_Tasks to complete_
1. Rewrite the entries from their beginning through the line containing "click(211, 245)", changing "survey manager" to "survey editor" and leaving everything else as it is. Omit the pictures from your version.
2. Continue the thread about converting a Unix epoch value to a readable date in Java from the point where it stops.

_Document_
------
Incorrect date when converting unix epoch to human readable using Java

Question

EDIT: Removed the '*1000' and still getting incorrect date but updated the log below to show what I am now getting.

Below is my code snippet and my log and I thought I implemented it correctly so I don't know why it isn't giving me the correct conversion:

NewFoodItem foodItem = data.get(position);
String date = new java.text.SimpleDateFormat("MM/dd/yyyy HH:mm:ss").format(new java.util.Date (foodItem.date));
String a =  Integer.toString(foodItem.date);
Log.d("returnedDate:", a);
Log.d("formattedDate:", date);

It won't let me post an image but the log looks like this:

D/returnedDate:  1409012824
D/formattedDate: 01/17/1970 02:23:32
D/returnedDate:  1409013004
D/formattedDate: 01/17/1970 02:23:33

Answer 1

The Answer by Andrew T. is correct: integer overflow. But the example code is now outmoded.

java.time

The modern approach uses the java.time classes.
------
_Given information_

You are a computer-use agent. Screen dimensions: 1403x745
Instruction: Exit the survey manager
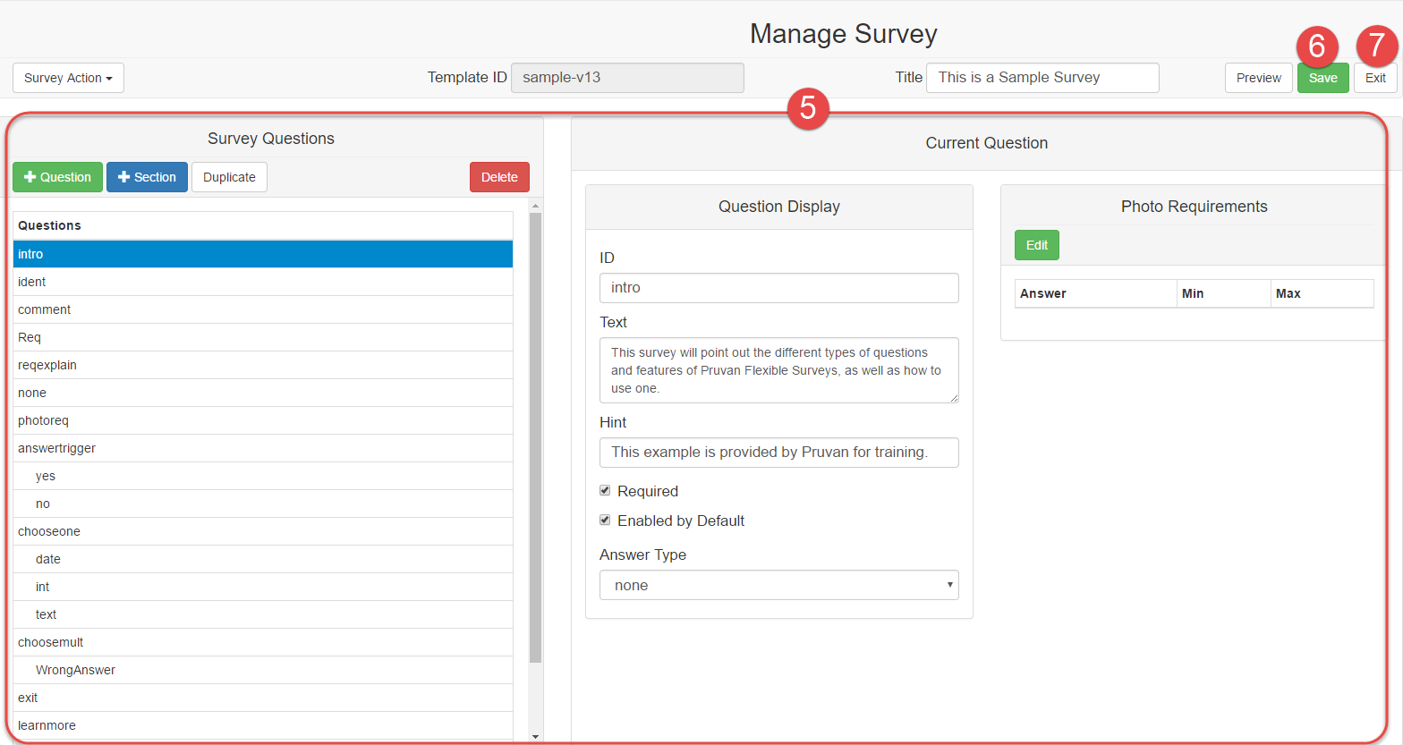[1375, 79]
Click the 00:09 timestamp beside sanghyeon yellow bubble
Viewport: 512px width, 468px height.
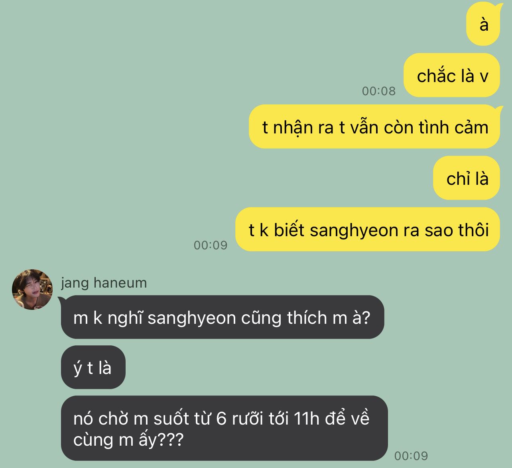click(211, 245)
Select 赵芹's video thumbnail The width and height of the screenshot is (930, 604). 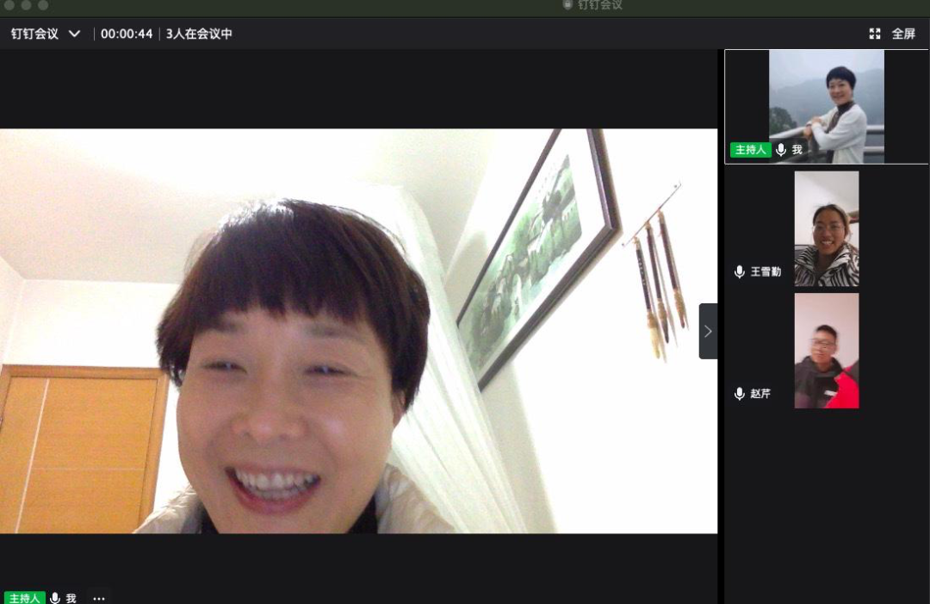(826, 351)
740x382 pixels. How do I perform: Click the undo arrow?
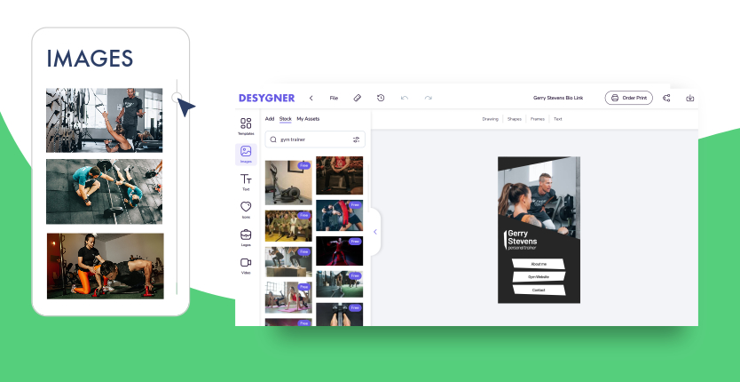click(x=405, y=98)
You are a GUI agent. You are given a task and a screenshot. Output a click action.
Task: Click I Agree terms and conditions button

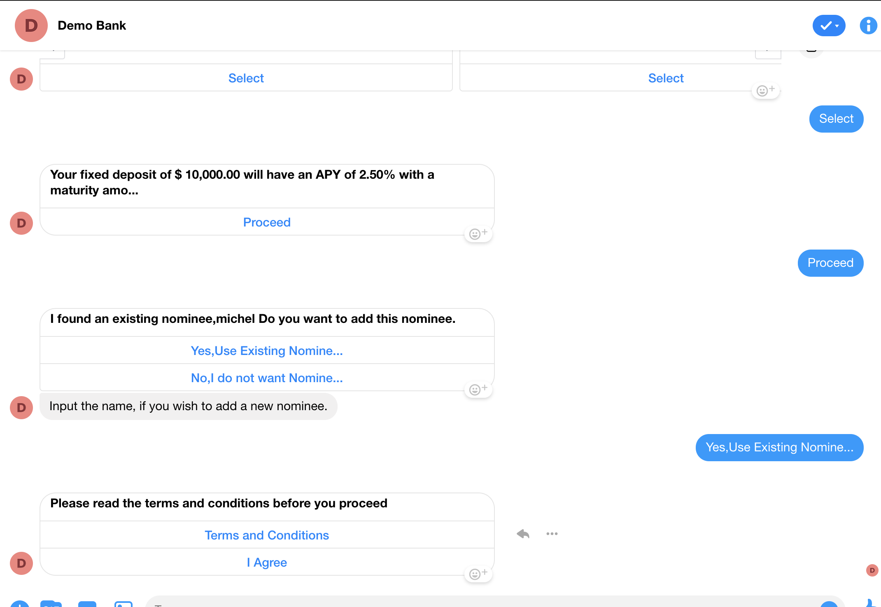266,562
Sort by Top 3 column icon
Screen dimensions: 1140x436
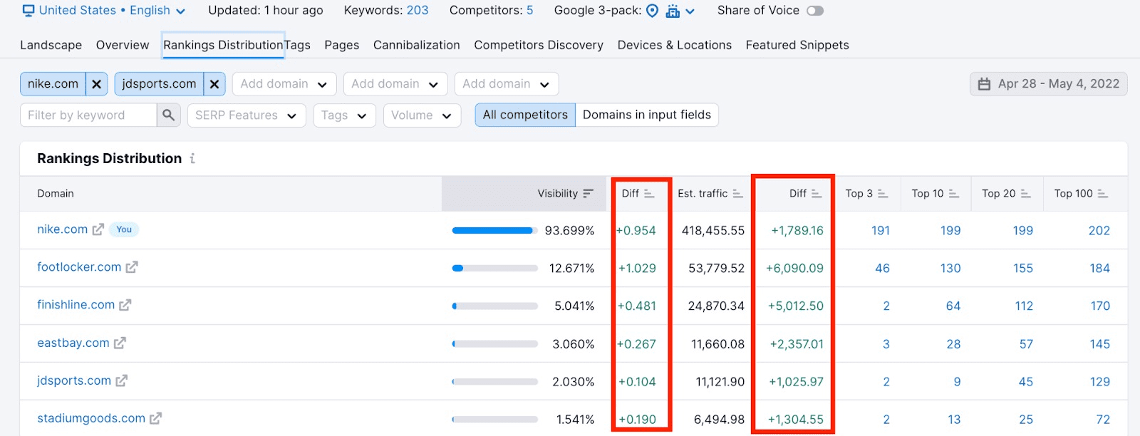coord(883,194)
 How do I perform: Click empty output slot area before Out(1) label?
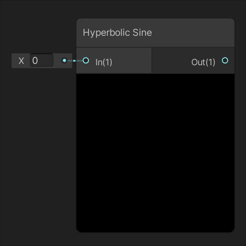coord(171,61)
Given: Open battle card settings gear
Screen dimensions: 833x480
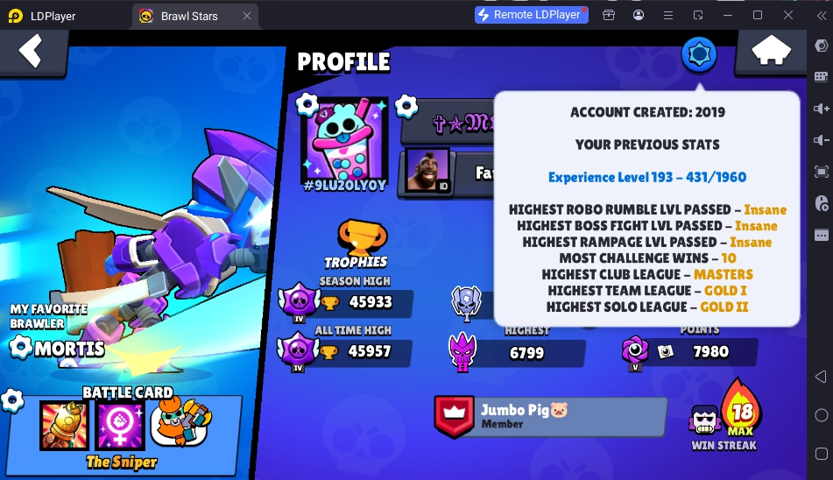Looking at the screenshot, I should [x=12, y=401].
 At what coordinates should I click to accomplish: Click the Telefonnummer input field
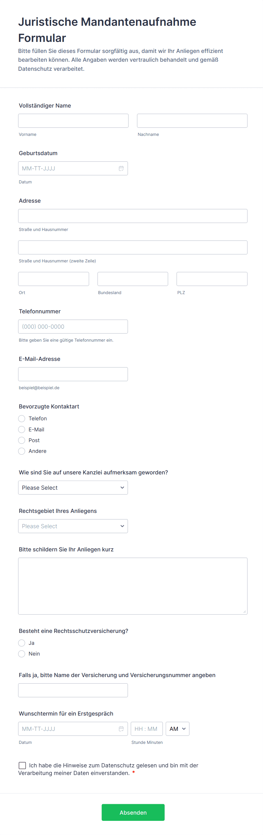(x=73, y=326)
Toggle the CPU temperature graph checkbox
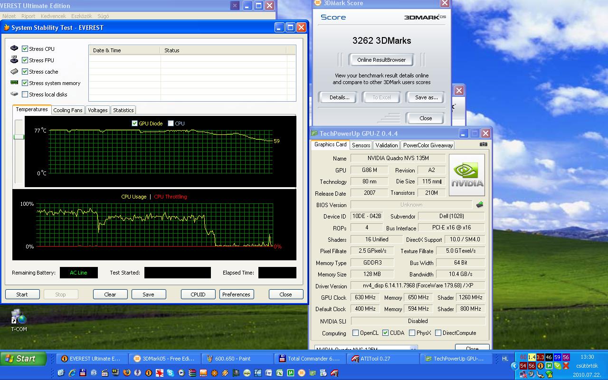The height and width of the screenshot is (380, 608). tap(171, 124)
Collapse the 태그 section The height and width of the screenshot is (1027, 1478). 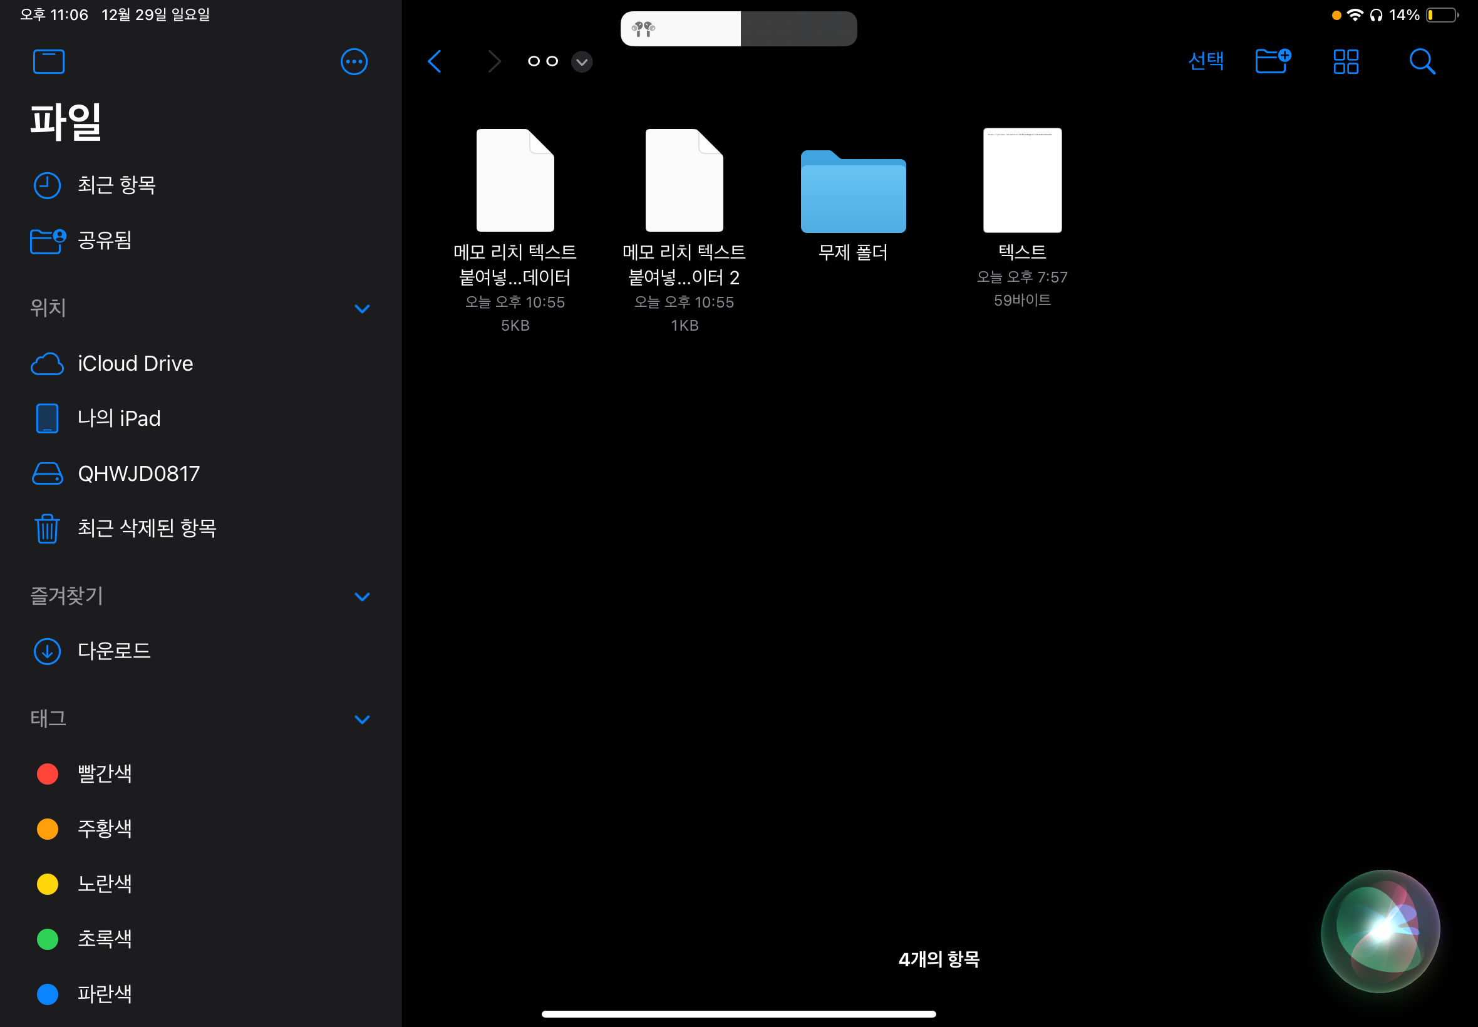[362, 719]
------
_Answers for this exercise_
1.
You are a computer-use agent. Screen dimensions: 1403x745
Instruction: Exit the survey editor
[1375, 79]
Click the 00:09 timestamp beside sanghyeon yellow bubble
Viewport: 512px width, 468px height.
click(211, 245)

2.
The Instant class represents a moment. Like java.util.Date, Instant counts from the epoch reference of first moment of 1970 in UTC, 1970-01-01T00:00Z. But Instant uses a finer resolution of nanoseconds rather than milliseconds.

Append an L to the end of your numeric literal to indicate long type. Use underscores wherever you like to group your digits, with no meaning added (ignored by compiler).

long input = 1_409_012_824L ;
Instant instant = Instant.ofEpochSecond( input ) ;

Generate a textual representation of the value in standard ISO 8601 format.

String output = instant.toString() ;

2014-08-26T00:27:04Z

For more flexibility in generating text, convert to a OffsetDateTime.

OffsetDateTime odt = instant.atOffset( ZoneOffset.UTC ) ;

Automatically localize the output using a DateTimeFormatter.

Locale locale = Locale.US ;
DateTimeFormatter f = DateTimeFormatter.ofLocalizedDateTime( FormatStyle.MEDIUM ).withLocale( locale ) ;
String output2 = odt.format( f ) ;

Aug 26, 2014, 12:27:04 AM

See this code run live at IdeOne.com.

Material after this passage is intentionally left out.